In rural sub-Saharan Africa, a child who wants to succeed in school faces an uphill struggle. Families often lack the income they need to pay school fees and those who are fortunate enough to attend may still lack supplies or proper nutrition. To add to this burden, children are often the favoured host for infections that hinder their growth, development, and in many cases, survival.
These infections, called “neglected tropical diseases” (NTDs), infect a billion people globally. They most commonly occur in tropical and sub-tropical countries and the people they affect are predominantly low income, surviving on less than US$2 a day. By keeping those infected with NTDs chronically ill, these infections propagate a vicious cycle that holds back the world’s poorest populations from ever rising in health or wealth.
Meet the diseases
While NTDs are classified differently by organisations, they typically include at least 13 different infections caused by parasitic worms, bacteria, protozoans, and viruses. Cumulatively, they cause 534,000 deaths a year. This is far less than the death toll of diseases like HIV/AIDS and malaria. But NTDs reduce the capacity of those infected, and in areas that are also heavily burdened by malaria and HIV/AIDS, NTDs can accelerate the progression of these killer diseases or exacerbate their symptoms.
In school-aged children, parasitic worm infections diminish focus and cause physical and intellectual stunting. In adults, these same infections have been associated with wage reductions of up to 20%, directly resulting from fatigue and cognitive sluggishness.
Other NTDs, like leprosy, onchocerciasis (river blindness) and leishmaniasis (the most severe form, kala-azar, is second only to malaria in deaths by parasitic infection) cause deformations that can physically disable the infected from performing household or community duties.
But because the burden of these diseases are subtle and difficult to consistently attribute to infection, their effect on people and their livelihoods is frequently under-represented.

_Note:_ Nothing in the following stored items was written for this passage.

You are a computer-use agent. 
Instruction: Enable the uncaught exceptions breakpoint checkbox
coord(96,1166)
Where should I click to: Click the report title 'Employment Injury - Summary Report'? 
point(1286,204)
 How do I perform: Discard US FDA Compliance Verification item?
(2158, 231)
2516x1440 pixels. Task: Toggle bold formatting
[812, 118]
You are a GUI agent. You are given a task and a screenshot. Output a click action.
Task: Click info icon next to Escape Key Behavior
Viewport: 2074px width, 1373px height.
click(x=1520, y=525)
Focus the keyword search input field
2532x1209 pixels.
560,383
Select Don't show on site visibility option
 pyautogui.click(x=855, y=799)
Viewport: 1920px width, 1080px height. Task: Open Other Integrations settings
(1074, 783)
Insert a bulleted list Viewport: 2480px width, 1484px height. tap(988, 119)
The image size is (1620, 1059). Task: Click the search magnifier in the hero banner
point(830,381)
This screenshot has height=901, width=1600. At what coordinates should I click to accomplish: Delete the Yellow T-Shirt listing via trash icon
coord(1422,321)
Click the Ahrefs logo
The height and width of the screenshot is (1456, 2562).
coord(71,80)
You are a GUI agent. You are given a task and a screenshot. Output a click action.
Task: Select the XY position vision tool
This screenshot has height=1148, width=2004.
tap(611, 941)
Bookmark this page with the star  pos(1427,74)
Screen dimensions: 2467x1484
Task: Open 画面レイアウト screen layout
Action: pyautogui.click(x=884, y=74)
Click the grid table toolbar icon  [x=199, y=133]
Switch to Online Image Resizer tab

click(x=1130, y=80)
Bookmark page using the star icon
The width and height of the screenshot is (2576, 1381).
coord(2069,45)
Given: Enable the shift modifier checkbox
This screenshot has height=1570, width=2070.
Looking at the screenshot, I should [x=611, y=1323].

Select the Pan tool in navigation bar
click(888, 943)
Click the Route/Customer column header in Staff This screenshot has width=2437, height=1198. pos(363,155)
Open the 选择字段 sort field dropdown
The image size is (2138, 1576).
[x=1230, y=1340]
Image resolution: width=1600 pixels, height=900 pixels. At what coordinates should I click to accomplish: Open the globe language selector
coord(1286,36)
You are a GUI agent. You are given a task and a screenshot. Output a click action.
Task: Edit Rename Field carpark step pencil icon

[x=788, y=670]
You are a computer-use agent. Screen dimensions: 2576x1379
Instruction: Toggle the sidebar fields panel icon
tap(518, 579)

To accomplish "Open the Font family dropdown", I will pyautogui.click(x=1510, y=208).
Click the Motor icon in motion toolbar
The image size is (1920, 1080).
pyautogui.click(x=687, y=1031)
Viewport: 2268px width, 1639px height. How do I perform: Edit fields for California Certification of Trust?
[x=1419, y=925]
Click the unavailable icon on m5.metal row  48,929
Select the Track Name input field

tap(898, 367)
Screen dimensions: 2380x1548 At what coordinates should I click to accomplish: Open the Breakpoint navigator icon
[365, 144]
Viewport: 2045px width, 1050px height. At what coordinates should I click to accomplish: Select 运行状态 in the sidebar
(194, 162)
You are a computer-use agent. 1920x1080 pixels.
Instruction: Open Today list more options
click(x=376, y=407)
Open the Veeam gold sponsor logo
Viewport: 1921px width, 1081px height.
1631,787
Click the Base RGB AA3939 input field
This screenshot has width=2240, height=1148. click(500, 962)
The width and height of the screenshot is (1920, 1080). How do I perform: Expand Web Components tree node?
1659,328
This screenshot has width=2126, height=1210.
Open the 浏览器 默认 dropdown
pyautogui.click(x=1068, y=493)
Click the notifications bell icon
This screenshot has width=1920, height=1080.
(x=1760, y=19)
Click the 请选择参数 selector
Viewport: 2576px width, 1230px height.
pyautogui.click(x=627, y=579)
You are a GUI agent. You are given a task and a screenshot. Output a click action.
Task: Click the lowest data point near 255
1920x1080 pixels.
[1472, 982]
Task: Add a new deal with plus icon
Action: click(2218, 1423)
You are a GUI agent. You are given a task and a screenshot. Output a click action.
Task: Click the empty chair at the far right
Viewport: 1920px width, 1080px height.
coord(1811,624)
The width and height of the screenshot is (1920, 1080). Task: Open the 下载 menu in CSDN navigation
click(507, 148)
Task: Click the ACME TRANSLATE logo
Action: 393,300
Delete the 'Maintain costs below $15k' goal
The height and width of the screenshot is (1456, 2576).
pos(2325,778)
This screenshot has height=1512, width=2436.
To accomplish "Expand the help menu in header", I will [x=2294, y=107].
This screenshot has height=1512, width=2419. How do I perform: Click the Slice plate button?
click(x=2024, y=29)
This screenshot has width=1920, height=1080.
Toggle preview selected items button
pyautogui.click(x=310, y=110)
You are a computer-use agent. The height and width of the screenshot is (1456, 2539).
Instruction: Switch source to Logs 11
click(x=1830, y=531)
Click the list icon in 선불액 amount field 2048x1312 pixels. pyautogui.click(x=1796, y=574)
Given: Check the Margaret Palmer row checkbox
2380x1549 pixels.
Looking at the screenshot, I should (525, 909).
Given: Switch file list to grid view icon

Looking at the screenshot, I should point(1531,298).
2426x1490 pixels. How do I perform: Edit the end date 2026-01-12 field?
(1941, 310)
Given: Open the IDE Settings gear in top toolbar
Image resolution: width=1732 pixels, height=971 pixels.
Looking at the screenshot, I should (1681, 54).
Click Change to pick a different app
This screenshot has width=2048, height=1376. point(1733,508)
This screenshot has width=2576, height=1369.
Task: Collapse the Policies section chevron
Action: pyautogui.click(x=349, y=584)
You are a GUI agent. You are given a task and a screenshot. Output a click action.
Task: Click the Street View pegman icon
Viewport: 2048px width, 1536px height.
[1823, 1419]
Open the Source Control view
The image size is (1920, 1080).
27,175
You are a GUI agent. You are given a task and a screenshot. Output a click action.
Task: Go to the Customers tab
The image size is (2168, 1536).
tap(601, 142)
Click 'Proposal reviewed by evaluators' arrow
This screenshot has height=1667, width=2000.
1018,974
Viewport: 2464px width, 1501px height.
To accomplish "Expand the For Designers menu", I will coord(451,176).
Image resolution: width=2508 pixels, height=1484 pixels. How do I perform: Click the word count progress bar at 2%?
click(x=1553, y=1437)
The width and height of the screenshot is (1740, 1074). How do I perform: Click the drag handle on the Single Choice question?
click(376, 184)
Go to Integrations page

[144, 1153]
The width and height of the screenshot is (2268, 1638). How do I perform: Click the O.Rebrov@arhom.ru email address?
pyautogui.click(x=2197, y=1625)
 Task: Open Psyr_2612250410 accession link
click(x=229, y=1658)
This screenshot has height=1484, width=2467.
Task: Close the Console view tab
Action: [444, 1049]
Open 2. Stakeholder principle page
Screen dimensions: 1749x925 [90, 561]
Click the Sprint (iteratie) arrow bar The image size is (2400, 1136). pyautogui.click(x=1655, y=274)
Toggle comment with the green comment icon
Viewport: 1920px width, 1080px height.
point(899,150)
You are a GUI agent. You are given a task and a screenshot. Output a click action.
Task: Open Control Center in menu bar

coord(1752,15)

Disability life adjusted years are often used to calculate the burden of diseases by combining the total number of years lost as a result of ill-health, disability, or early death. In disability life adjusted years, the burden of worm NTDs alone is as significant as malaria and tuberculosis combined, despite NTDs less frequently causing death.
Counting the cost
Between 1975 and 2005, a few effective drugs for the treatment of NTDs were produced, but the development of new drugs has since come to a near total standstill. This is in part because the pharmaceutical industry cannot recover the costs of drug development from patients who often cannot afford to pay for treatment.
And the drugs are generally cheap – a one year treatment for schistosomiasis (bilharzia) infection costs less than 50 US cents per person. In developed countries, where NTD infections are rare and usually result from travel to high transmission countries, these drugs are readily accessible. This isn’t the case in developing countries. Challenges in drug availability result from lack of infrastructure, government resources, and in some cases, like in the Middle East and Sub-Saharan Africa, political instability.
The issue is compounded by the fact that all low income countries are affected by multiple NTDs at the same time. This makes it even more difficult to control or prevent escalations in disease.
In recent years, concerns about these diseases developing resistance to commercially available drugs have also surfaced and there is evidence that some NTDs are already becoming resistant. For example, effectiveness of antimonal drug treatment for leishmania in one north Indian state has dropped to less than 50%, which suggests resistance. Another drug praziquantel was developed in the 1970s and is drug of choice for treating schistosomiasis. But the parasitic flatworms that cause the disease also appear to be developing resistance in both the lab and field.
Resistance is especially concerning because of the lack of new drugs – for many NTDs there are no alternatives under development. Instead, the recent focus of disease research is almost exclusively associated with illnesses that affect wealthy countries, like cardiovascular diseases and cancer.
In 2008, of the US$100 billion in funds contributed globally to pharmaceutical research and development, only 3.1% was dedicated to NTDs. This funding was also heavily skewed towards the “big three”: HIV/AIDS, malaria, and tuberculosis.
NTDs that were uncommon outside of impoverished tropical areas but caused equally devastating effects (measured in disability adjusted life years) received incredibly lean funding – less than 6% of total NTD revenue.
Outside charity’s remit
The majority of funding for NTDs comes from charitable donations. With little or no funding coming from the pharmaceutical industry, the funds that are available for combating NTDs tend to go towards basic research. Drug or vaccine development is often out of the scope of donor involvement. Inadequate, piecemeal donations with no clear plan of spending priorities typifies NTD funding. It also makes the chances of new, cost-effective drugs or vaccines for many NTDs implausible.
The future of treatment is bleak without additional support from governments and pharmaceuticals. But there is promise in prevention. Many NTDs are a result of limited education and poor sanitation. Soil-transmitted worms, for example, can be avoided through proper footwear (some worms are capable of piercing through the soles of feet), and by using latrines that separate infected stool from areas that people contact.
Preventive measures, which include education and improving public health infrastructure ,can go a long way in affected countries. Most importantly, they offer an opportunity to unburden the world’s poorest people from the diseases that challenge their health and survival – and perhaps then, a chance to thrive.